Cabinet Resource Group (CRG), a grass-roots conservation watchdog group active since 1976 in northwest Montana, held its annual meeting Saturday, March 9 at Bighorn Lodge on the Bull River. The group uses this event every year to share issue updates with members, introduce like-minded groups in the region, give awards, and vote on board members.
Officers reported CRG has received grants to help the Kootenai National Forest by funding a full three weeks of trail maintenance crew work on both the Libby and the Trout Creek side of the Cabinet Mountain Wilderness, plus one full-time summer employee this year.
The nearly 60 attendees heard from board members about an ongoing problem of jelly-like asbestos-laden tailings behind an impoundment dam in Rainy Creek near Libby. The eight drains are all collapsing and there are other structural worries.

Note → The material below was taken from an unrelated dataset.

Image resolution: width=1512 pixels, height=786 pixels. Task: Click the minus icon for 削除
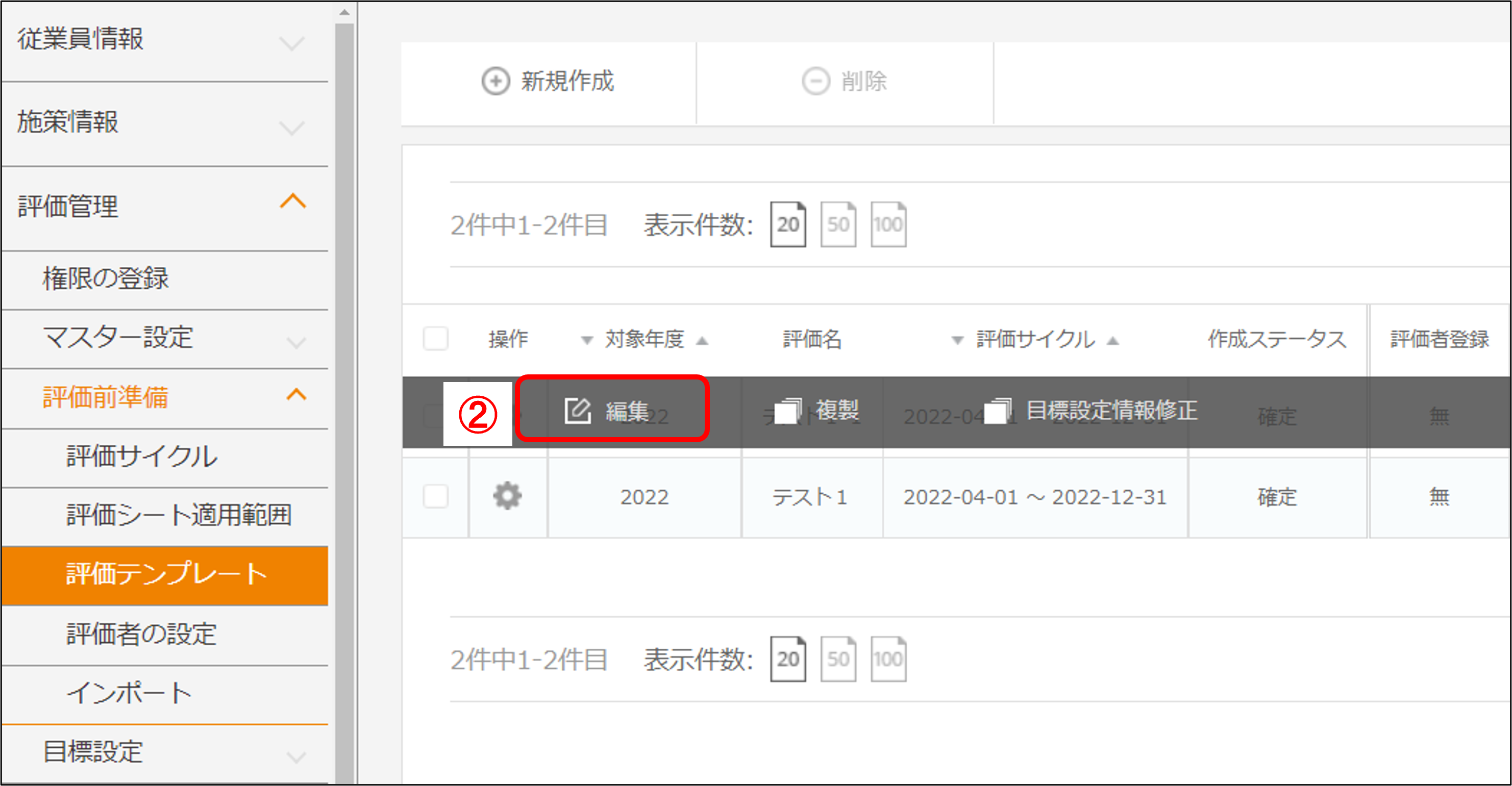pos(815,81)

More than 400 people have died of asbestosis, and another 2,000-plus are still sickened from exposure, in the Libby area. The mine company, W.R. Grace, has spent about $500,000 removing toxic asbestos from the town’s topsoil, homes and other buildings. This part of the project is winding down and Montana’s Department of Environmental Quality (DEQ) will be taking over management of it from the federal Environmental Protection Agency (EPA).
EPA decided to leave cleaning up Rainy Creek, which will be much more expensive, until last. Alternatives proposed by W.R. Grace for removal of the asbestos from the creek have so far been for short-term, such as building a second dam that might last at most thirty years, the least expensive option. Mine reclamation experts were cited as having determined that “it’s not a matter of if, but when” the tailings dams fail, causing around 3.5 million cubic yards of toxic asbestos to wash into the Kootenai River. Discussions with EPA are ongoing regarding options for removing the material.

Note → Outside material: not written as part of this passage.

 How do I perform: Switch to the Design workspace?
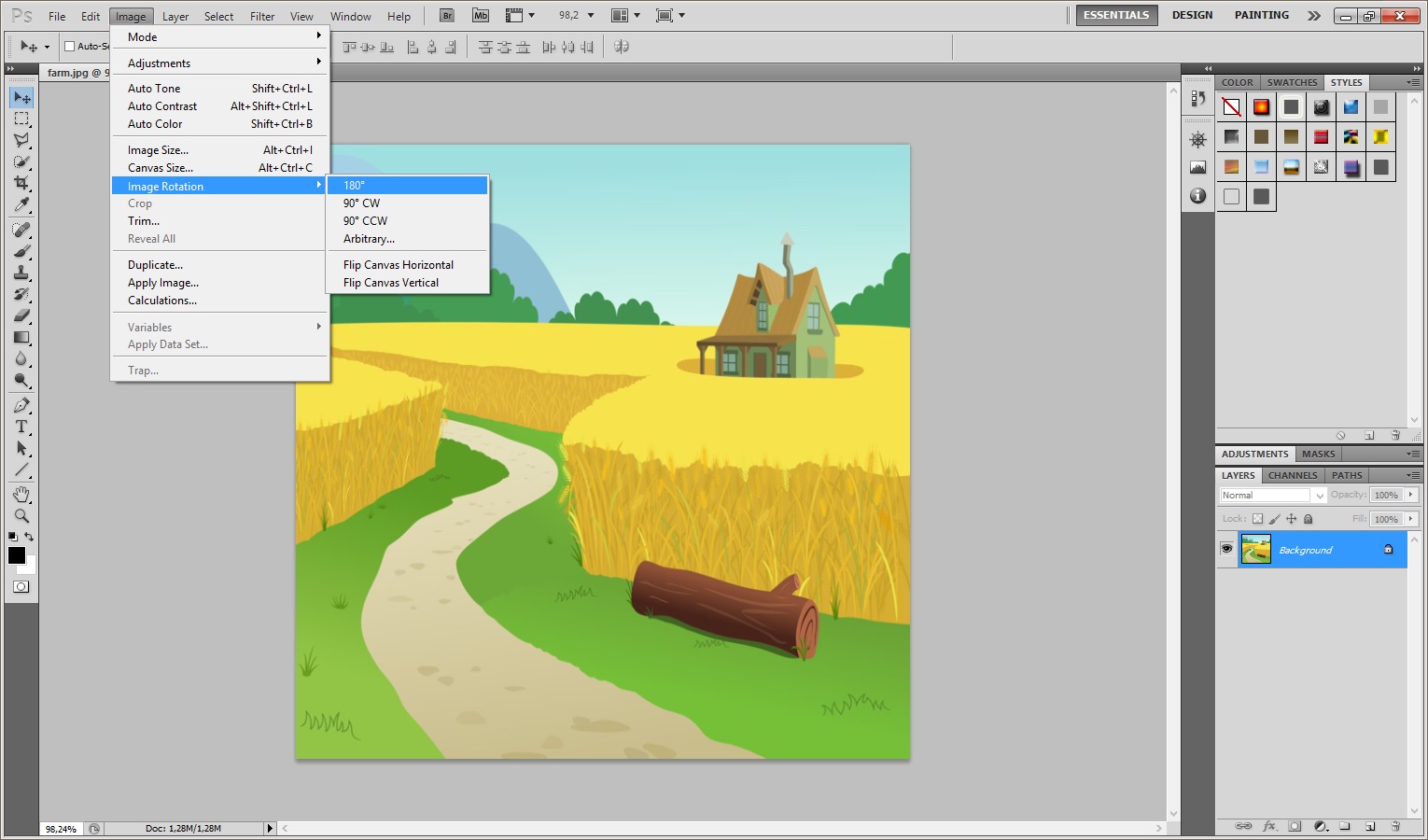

KEYNOTE SPEAKER Kim Annis, Montana FWP Grizzly Bear Management Specialist for the Cabinet-Yaak Ecosystem (CYE), discussed the Human-Bear Conflict Prevention Program she is responsible for in Sanders and Lincoln counties. The CYE is the smallest grizzly recovery area in Montana and has only about 55 grizzlies, compared with 800 to 900 plus, and over 1,000 in the Greater Yellowstone and Northern Rockies Ecosytems respectively. Even with over 70% of the CYE in public land, bear/human contacts occur.

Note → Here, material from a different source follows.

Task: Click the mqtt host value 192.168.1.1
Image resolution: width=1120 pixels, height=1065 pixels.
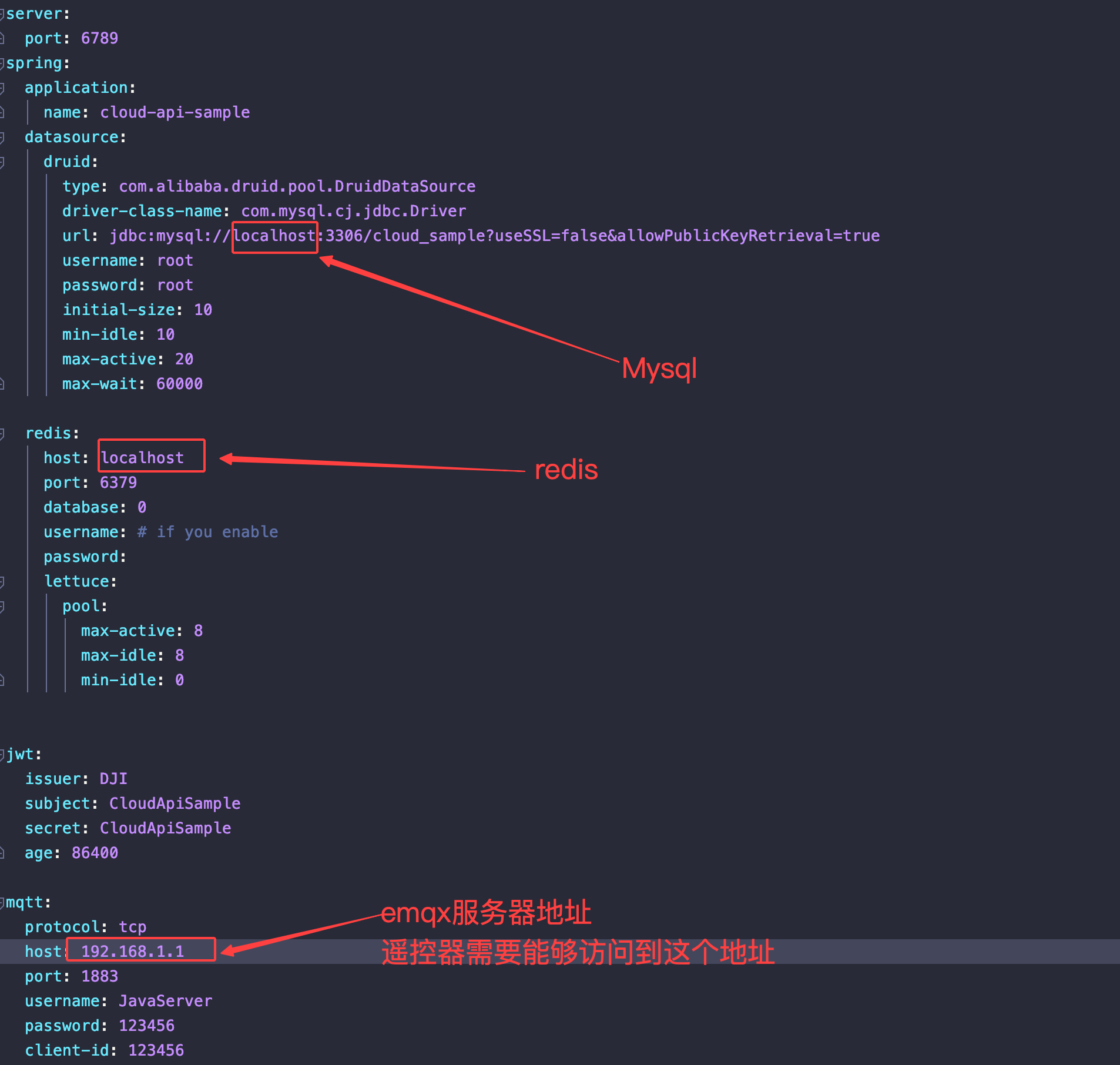Action: pos(132,952)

Annis’ job is to reduce unnecessary grizzly mortality and maintain public support for grizzly bear population recovery by helping people minimize attractants and learn how to act around bears to reduce the risks to people and to the bears. She aims to address every bear/human conflict, both black and grizzly, within 24 hours of a report. Bears are one-time learners she says, so if they get the idea that a garbage can is a food source, they need to quickly be convinced it is a bad option so that the bear does not get habituated.
“It is so much easier to prevent conflict than to resolve it once it happens,” says Annis. For this, electric fencing is “a tool with unlimited applications.” She keeps a stock of electrical fence available for loan, or can help people figure out what to purchase, to deploy around food attractants such as chickens, fruit trees, honey bees, and even freezers and garbage bins if indoor storage for those is not available. At times, she has helped fence attractants across whole neighborhoods to teach a bear to move on.